The new chapter in the rivalry and the latest indicator of worsening relations involves research. Amid an increasingly suspicious climate, more and more Chinese scholars are leaving the United States for other shores, threatening academic collaboration.
Chinese scientists living in the United States have contributed for decades to the fundamental research that has led to the development of advanced technologies. However, many are now looking for greener pastures, against a background of deteriorating geopolitical relations and tighter controls on Chinese scholars, while China recruits and retains more and more talent at home.
A recent study confirms that a brain drain is underway and if the trend continues, experts warn that it could deal a severe blow to American ambitions in the long run.

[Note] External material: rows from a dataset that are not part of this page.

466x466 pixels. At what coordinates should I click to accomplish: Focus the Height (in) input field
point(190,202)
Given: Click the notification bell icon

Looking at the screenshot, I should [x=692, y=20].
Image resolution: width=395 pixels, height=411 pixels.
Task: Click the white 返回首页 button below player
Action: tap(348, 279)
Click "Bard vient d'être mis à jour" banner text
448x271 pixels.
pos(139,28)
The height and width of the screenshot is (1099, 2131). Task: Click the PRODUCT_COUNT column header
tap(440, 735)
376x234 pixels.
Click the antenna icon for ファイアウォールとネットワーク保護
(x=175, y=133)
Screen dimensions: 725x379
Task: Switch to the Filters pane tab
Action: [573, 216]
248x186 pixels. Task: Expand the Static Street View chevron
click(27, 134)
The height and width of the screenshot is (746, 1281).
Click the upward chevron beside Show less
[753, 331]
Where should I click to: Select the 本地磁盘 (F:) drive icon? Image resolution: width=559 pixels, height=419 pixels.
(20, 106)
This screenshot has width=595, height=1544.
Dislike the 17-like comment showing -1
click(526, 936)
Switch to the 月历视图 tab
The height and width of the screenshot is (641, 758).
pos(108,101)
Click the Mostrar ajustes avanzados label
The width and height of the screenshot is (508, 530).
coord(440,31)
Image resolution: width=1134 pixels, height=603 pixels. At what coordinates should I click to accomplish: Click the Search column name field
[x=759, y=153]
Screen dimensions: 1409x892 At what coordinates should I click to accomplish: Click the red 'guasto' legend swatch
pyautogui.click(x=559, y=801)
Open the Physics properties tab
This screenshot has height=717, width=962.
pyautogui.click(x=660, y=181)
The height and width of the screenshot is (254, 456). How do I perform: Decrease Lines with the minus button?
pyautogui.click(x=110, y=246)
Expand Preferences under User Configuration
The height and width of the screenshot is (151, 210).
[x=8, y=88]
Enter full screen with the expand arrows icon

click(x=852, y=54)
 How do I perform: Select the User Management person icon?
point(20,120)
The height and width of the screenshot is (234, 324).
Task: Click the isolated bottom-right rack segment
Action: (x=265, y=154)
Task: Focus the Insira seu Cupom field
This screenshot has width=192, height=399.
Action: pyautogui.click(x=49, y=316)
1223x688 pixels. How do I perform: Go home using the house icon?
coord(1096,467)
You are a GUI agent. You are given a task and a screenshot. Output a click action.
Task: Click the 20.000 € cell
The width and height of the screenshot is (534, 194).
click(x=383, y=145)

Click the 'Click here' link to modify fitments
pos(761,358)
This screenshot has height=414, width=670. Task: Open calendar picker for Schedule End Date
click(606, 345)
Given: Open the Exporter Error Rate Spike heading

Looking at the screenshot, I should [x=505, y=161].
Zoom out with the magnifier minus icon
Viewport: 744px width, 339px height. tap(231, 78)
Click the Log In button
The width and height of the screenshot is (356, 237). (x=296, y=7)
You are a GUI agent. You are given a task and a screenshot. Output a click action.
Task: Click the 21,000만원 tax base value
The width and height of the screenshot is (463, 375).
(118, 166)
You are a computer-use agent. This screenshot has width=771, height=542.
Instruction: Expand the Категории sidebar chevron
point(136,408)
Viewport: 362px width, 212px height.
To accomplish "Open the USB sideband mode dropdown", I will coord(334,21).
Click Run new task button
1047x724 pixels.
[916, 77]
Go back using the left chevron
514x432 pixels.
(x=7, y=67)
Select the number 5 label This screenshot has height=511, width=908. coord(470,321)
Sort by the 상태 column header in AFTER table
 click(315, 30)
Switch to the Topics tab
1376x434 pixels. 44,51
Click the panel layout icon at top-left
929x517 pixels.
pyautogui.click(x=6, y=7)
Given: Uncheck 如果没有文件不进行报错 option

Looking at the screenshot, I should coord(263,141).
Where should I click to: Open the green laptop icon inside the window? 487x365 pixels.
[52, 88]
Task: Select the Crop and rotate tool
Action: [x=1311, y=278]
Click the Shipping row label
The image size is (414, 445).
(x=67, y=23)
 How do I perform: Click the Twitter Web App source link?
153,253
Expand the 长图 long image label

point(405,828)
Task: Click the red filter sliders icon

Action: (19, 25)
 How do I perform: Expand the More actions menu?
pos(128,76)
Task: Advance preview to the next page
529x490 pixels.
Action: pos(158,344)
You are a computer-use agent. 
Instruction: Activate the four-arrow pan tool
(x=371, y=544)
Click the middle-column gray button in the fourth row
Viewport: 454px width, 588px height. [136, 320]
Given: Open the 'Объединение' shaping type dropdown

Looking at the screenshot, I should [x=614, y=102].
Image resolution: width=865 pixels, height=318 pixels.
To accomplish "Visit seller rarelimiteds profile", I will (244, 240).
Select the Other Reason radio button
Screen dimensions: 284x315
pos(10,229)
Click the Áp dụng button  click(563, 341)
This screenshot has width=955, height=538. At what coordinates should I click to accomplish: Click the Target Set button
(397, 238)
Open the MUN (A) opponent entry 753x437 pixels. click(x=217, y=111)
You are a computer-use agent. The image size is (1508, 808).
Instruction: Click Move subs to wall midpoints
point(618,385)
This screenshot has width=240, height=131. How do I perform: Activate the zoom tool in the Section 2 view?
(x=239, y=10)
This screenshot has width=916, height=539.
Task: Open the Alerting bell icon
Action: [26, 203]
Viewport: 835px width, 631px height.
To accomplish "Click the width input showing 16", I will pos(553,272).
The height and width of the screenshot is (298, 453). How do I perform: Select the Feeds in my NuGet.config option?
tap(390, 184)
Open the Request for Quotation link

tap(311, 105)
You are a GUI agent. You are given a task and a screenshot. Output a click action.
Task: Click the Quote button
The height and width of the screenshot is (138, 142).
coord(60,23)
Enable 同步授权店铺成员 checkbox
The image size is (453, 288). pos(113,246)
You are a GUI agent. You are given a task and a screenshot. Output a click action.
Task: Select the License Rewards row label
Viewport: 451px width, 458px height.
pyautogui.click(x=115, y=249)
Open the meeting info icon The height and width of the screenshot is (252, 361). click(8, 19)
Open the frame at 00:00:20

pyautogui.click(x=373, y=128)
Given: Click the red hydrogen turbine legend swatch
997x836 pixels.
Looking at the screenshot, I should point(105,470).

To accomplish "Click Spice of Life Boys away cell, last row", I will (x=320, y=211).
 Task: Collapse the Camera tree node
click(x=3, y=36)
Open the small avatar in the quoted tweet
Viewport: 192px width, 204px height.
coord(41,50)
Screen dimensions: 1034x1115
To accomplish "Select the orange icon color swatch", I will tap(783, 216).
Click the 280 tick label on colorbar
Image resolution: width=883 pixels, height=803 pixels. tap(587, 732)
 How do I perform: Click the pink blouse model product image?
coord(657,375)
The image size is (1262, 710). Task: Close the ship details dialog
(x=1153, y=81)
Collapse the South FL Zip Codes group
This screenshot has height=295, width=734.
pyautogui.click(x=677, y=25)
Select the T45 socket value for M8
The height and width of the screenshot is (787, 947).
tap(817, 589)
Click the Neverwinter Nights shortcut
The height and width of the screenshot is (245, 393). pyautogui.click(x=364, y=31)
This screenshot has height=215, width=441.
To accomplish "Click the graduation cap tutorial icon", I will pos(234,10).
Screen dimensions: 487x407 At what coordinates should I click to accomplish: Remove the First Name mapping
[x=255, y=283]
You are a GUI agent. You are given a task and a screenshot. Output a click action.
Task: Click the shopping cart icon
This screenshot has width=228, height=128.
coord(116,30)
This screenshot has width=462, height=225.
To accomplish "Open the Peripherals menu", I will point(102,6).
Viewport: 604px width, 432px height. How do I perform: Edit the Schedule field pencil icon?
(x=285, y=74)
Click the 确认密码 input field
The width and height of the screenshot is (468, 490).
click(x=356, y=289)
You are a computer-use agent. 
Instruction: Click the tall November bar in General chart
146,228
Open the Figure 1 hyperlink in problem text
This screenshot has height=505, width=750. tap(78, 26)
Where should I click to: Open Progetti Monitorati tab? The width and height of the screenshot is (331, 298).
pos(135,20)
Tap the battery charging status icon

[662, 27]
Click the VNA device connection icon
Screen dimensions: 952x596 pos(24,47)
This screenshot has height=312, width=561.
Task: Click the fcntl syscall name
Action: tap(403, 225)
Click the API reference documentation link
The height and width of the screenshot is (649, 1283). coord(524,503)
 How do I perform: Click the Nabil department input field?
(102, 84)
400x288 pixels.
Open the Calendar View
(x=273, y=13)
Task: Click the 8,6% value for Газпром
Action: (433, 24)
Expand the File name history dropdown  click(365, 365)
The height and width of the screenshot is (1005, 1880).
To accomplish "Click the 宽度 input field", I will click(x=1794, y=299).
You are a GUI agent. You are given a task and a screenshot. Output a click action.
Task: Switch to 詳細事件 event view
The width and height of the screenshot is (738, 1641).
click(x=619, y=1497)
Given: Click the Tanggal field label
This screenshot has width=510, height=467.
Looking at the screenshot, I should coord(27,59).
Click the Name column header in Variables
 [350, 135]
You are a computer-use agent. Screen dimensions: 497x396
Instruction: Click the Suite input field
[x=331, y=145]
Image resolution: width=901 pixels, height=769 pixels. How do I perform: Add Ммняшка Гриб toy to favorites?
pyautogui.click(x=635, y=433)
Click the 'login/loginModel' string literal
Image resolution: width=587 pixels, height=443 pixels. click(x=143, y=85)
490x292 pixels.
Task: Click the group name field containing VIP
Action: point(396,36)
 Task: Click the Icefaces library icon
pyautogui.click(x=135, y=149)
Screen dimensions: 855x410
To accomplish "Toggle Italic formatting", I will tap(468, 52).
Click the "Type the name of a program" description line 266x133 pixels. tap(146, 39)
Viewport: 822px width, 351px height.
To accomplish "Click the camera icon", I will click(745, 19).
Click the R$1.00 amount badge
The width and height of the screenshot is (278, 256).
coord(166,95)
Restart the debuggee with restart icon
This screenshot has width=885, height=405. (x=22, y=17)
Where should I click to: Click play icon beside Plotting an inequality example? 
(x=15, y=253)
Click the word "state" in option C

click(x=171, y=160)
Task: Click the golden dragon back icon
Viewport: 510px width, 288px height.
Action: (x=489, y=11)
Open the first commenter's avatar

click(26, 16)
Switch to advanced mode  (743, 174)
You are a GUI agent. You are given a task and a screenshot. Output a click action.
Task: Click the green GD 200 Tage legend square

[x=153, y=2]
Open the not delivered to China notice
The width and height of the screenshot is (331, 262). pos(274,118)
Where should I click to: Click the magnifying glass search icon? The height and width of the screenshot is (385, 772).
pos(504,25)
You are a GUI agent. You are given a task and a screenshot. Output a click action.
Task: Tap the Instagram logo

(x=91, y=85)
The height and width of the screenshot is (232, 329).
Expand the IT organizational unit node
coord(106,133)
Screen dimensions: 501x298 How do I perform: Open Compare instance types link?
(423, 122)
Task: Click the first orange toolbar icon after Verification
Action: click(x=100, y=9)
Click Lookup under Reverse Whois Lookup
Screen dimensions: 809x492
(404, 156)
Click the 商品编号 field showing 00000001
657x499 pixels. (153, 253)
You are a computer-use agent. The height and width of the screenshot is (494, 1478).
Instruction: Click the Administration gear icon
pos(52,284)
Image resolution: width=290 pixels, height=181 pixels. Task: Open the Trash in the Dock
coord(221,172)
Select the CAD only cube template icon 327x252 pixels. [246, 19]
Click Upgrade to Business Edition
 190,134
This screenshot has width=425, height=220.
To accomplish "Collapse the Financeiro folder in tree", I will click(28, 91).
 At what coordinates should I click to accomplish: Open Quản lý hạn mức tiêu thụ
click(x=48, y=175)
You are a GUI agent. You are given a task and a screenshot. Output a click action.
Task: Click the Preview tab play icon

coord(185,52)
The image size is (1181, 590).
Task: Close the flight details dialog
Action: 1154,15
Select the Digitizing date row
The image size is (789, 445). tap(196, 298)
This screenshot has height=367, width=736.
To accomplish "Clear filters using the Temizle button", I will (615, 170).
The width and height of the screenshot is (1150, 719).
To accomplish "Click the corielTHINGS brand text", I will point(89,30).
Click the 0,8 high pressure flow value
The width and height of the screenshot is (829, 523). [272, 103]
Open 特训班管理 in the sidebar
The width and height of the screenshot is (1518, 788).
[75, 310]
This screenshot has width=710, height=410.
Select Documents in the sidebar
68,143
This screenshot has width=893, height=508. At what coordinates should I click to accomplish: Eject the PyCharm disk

From semiconductor chips to artificial intelligence, technology has been at the forefront of competition between the United States and China, with both sides trying to be top dog. As a result, cooperation, even in key areas such as the fight against climate change, has been rare.
In the 2010-21 period, the number of Chinese scientists who left the United States for a third country jumped from 900 to 2,621, especially between 2018 and 2021, a trend that shows no sign of slowing down, this according to a report published in the Proceedings of the National Academy of Sciences (PNAS). About half of them moved to China or Hong Kong.
While this is but a small fraction of Chinese scientists in the United States, it still reflects researchers’ growing concerns over the tense geopolitical climate.
After surveying 1,304 Chinese-American researchers, the report found that 89 per cent of respondents want to contribute to US scientific and technological leadership. However, 72 per cent also reported feeling unsafe as researchers in the US, while 61 per cent had considered seeking opportunities elsewhere.
The exodus accelerated in 2018 when then US President Donald Trump launched a controversial programme aimed at countering China’s theft of intellectual property, casting a chill over collaboration with Chinese institutions.
In 2020, Trump also issued a proclamation denying visas to graduates and researchers affiliated with Chinese universities linked to China’s armed forces.
This reflects the geopolitical confrontation between the two superpowers that spilled over into the world of academia and research, with lawmakers in some US states putting pressure on the White House to further cut ties with China.
“We’re losing a generation of people who are knowledgeable about China,” said Daniel Murphy, the former director of the Fairbank Center for Chinese Studies at Harvard University, speaking to Foreign Policy.
For this reason, “I’m concerned that the United States is going about this issue in a way that excessively focuses on risks of the academic relationship, without due consideration for the benefits. And I think we see this in a whole host of arenas, and that it’s bipartisan.”